▸ **YOUR GOAL**: Below are the records; copy exactly the stretch from the line containing "Image resolution: width=2002" through the line containing "Task: Toggle the 分钟 option", both ends included, and nothing else.

▸ **DATA SUPPLIED**:
☆ ☆ ☆
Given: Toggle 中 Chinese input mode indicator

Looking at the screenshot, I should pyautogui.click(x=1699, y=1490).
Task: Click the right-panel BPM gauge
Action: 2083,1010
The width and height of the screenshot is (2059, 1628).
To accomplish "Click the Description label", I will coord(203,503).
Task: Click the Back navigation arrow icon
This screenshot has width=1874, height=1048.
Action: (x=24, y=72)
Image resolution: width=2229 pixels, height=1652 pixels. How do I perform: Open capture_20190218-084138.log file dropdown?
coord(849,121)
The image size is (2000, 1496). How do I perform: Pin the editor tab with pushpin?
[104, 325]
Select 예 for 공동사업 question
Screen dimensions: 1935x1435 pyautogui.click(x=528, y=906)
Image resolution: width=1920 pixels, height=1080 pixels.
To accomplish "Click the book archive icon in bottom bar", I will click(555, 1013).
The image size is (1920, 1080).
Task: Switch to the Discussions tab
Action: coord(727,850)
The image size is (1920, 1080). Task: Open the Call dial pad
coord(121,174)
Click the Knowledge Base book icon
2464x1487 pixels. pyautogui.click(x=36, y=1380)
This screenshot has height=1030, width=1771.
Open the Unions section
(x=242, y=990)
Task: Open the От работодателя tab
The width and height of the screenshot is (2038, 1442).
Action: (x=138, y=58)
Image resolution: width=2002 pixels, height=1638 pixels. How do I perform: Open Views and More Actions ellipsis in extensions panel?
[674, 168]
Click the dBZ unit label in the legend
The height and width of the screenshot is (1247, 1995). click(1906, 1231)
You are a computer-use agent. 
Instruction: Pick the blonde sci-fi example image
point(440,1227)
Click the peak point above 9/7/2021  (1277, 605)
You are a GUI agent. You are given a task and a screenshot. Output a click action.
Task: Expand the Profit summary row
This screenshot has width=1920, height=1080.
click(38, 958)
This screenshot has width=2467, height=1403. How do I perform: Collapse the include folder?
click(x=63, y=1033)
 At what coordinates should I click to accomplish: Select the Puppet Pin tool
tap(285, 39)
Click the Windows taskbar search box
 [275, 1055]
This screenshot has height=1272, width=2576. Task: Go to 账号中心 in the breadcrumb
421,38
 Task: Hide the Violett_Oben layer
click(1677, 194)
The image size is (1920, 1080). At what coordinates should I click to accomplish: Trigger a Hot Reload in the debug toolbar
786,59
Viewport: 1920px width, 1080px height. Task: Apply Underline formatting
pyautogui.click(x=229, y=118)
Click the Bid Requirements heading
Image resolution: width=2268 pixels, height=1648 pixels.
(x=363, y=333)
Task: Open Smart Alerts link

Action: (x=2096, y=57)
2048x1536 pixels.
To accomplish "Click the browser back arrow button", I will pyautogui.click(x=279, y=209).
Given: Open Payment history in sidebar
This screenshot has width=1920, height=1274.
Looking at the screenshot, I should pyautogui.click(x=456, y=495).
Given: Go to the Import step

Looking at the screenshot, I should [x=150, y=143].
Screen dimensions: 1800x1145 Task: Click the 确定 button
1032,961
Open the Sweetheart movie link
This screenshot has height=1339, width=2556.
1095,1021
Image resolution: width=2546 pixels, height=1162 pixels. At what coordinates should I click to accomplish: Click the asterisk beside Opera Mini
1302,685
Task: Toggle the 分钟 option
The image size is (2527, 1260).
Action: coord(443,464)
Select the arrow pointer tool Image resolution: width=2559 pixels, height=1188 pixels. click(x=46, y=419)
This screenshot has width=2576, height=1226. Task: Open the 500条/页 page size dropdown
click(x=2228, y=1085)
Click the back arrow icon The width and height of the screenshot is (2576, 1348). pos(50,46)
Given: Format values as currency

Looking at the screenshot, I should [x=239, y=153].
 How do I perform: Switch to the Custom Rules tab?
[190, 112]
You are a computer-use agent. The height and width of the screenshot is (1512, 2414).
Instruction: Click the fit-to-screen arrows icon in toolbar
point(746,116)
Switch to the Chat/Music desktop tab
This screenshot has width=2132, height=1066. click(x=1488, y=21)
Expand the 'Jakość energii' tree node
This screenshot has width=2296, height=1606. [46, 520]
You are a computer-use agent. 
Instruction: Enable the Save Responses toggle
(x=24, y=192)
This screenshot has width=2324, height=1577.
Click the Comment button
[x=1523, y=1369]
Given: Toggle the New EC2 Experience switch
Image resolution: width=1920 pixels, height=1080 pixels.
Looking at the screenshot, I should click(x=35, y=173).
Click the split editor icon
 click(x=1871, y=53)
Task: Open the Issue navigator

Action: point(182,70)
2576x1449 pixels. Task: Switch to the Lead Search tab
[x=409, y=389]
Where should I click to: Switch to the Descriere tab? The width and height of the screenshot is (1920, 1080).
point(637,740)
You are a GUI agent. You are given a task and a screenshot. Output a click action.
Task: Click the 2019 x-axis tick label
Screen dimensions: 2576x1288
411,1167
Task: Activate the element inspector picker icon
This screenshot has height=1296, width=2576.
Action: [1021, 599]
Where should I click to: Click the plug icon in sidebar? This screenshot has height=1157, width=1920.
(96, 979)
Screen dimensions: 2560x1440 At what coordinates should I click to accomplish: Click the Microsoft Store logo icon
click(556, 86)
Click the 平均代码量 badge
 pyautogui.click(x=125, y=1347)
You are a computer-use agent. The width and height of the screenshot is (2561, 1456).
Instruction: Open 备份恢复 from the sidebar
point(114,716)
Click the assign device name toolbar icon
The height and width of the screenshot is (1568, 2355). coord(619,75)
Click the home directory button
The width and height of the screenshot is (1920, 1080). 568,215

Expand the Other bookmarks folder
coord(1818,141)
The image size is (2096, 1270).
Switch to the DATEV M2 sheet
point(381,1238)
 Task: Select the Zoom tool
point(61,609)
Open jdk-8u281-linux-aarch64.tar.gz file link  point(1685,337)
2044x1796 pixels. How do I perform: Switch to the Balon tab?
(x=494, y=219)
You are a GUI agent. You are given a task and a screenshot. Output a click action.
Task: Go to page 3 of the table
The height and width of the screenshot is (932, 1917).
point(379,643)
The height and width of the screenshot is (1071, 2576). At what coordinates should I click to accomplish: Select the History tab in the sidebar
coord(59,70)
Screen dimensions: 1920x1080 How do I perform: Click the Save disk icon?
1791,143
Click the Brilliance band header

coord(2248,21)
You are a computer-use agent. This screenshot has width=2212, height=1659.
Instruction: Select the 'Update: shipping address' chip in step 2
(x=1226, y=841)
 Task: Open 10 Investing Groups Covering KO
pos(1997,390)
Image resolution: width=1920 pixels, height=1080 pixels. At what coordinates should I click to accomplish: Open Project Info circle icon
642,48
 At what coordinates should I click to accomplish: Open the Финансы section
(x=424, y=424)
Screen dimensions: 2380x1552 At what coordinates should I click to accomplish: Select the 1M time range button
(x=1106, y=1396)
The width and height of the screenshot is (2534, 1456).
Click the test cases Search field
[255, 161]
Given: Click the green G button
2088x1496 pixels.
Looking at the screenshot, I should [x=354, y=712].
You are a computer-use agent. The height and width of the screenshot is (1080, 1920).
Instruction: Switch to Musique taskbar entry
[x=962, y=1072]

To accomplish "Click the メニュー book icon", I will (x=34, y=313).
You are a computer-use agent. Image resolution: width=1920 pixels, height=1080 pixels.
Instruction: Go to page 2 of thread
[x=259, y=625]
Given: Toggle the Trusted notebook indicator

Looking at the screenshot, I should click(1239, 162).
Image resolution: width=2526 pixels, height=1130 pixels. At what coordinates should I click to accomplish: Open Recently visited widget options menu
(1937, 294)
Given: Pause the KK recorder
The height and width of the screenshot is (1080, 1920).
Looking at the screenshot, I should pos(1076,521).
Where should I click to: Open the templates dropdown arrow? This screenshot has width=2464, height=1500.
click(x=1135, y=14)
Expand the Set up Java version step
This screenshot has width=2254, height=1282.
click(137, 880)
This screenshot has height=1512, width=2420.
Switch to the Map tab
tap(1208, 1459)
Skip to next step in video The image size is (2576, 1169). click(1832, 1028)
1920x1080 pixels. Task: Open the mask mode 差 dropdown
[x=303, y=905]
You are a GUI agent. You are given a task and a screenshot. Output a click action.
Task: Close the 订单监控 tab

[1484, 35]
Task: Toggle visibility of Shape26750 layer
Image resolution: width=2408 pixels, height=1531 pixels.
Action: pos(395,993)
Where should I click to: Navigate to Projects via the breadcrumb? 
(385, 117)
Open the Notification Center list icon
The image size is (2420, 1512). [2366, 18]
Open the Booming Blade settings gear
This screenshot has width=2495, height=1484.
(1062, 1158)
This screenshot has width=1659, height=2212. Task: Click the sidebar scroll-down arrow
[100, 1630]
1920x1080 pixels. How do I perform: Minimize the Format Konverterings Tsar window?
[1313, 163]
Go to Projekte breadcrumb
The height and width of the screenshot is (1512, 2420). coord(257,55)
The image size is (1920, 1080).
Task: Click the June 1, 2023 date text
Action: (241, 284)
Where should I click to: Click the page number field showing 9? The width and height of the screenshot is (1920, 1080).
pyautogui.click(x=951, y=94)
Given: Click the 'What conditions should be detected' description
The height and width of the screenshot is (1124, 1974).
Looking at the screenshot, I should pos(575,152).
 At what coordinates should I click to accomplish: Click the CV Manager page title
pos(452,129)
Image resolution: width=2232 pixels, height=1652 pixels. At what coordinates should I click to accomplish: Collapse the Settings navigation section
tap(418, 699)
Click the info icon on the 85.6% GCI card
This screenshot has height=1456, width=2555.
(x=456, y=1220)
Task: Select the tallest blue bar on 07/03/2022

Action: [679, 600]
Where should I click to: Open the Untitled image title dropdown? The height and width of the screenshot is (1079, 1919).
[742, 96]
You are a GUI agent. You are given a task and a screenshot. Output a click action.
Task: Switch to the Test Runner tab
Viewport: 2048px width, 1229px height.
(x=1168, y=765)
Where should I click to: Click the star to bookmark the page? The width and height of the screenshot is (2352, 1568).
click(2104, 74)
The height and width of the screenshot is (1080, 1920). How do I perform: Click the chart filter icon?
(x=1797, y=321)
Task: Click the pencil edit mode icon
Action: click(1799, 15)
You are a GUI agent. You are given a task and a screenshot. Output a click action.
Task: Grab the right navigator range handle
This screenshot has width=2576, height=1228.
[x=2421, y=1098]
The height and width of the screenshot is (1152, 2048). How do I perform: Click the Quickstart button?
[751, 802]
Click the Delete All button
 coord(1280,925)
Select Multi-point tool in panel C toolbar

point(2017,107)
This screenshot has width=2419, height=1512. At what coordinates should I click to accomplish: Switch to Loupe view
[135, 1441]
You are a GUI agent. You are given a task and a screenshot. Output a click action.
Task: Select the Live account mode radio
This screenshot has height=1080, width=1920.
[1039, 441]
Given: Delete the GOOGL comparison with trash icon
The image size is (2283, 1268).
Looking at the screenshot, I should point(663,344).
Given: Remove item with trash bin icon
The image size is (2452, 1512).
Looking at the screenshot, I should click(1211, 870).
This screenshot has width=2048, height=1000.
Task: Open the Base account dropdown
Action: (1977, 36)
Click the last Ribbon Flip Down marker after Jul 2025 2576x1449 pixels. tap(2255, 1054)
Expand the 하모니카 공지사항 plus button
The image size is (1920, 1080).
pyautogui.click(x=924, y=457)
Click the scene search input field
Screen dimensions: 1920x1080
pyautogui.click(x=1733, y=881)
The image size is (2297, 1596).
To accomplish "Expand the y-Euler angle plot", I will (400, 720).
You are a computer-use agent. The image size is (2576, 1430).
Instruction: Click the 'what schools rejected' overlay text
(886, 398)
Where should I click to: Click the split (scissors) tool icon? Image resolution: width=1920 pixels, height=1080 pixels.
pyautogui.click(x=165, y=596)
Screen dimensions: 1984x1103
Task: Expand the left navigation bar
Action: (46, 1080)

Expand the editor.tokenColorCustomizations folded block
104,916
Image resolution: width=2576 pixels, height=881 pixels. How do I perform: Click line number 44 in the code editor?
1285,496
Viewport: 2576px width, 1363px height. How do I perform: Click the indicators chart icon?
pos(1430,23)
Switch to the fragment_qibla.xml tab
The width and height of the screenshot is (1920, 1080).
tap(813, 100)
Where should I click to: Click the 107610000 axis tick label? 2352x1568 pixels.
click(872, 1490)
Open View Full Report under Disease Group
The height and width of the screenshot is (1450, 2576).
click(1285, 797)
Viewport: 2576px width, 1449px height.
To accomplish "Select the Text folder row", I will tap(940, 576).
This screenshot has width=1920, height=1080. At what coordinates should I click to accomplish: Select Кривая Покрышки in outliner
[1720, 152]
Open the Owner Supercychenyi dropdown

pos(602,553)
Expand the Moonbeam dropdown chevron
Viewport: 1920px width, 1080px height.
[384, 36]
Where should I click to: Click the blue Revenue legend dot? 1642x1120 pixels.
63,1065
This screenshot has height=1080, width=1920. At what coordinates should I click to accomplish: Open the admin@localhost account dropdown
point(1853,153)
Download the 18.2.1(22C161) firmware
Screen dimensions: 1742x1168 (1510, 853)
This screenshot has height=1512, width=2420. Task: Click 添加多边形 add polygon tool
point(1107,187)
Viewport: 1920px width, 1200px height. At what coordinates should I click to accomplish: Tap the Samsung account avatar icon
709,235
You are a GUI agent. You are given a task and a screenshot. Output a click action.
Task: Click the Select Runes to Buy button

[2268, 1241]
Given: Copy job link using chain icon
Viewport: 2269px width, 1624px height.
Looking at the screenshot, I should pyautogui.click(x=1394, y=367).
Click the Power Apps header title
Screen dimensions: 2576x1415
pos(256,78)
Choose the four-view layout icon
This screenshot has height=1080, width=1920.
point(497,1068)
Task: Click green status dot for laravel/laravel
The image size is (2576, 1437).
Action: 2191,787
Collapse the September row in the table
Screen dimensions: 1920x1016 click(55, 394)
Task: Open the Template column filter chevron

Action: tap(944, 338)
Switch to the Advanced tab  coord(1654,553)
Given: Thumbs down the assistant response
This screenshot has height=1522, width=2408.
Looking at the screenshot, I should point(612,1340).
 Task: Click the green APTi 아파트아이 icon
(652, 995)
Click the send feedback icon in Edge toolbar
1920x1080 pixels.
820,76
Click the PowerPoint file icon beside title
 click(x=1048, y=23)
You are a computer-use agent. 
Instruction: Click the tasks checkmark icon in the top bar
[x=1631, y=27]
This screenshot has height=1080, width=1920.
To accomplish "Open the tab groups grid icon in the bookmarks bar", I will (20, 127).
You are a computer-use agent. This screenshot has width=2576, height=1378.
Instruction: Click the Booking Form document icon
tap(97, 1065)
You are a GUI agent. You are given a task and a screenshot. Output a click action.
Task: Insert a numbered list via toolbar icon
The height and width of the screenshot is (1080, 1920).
☆ ☆ ☆
▸ **WRITTEN REPLY**:
Image resolution: width=2002 pixels, height=1638 pixels. How do I perform: Open Views and More Actions ellipsis in extensions panel?
[674, 168]
Click the dBZ unit label in the legend
The height and width of the screenshot is (1247, 1995). click(1906, 1231)
You are a computer-use agent. 
Instruction: Pick the blonde sci-fi example image
point(440,1227)
Click the peak point above 9/7/2021  (1277, 605)
You are a GUI agent. You are given a task and a screenshot. Output a click action.
Task: Expand the Profit summary row
This screenshot has width=1920, height=1080.
click(38, 958)
This screenshot has width=2467, height=1403. How do I perform: Collapse the include folder?
click(x=63, y=1033)
 At what coordinates should I click to accomplish: Select the Puppet Pin tool
tap(285, 39)
Click the Windows taskbar search box
 [275, 1055]
This screenshot has height=1272, width=2576. Task: Go to 账号中心 in the breadcrumb
421,38
 Task: Hide the Violett_Oben layer
click(1677, 194)
The image size is (1920, 1080). At what coordinates should I click to accomplish: Trigger a Hot Reload in the debug toolbar
786,59
Viewport: 1920px width, 1080px height. Task: Apply Underline formatting
pyautogui.click(x=229, y=118)
Click the Bid Requirements heading
Image resolution: width=2268 pixels, height=1648 pixels.
(x=363, y=333)
Task: Open Smart Alerts link

Action: (x=2096, y=57)
2048x1536 pixels.
To accomplish "Click the browser back arrow button", I will pyautogui.click(x=279, y=209).
Given: Open Payment history in sidebar
This screenshot has width=1920, height=1274.
Looking at the screenshot, I should pyautogui.click(x=456, y=495).
Given: Go to the Import step

Looking at the screenshot, I should [x=150, y=143].
Screen dimensions: 1800x1145 Task: Click the 确定 button
1032,961
Open the Sweetheart movie link
This screenshot has height=1339, width=2556.
1095,1021
Image resolution: width=2546 pixels, height=1162 pixels. At what coordinates should I click to accomplish: Click the asterisk beside Opera Mini
1302,685
Task: Toggle the 分钟 option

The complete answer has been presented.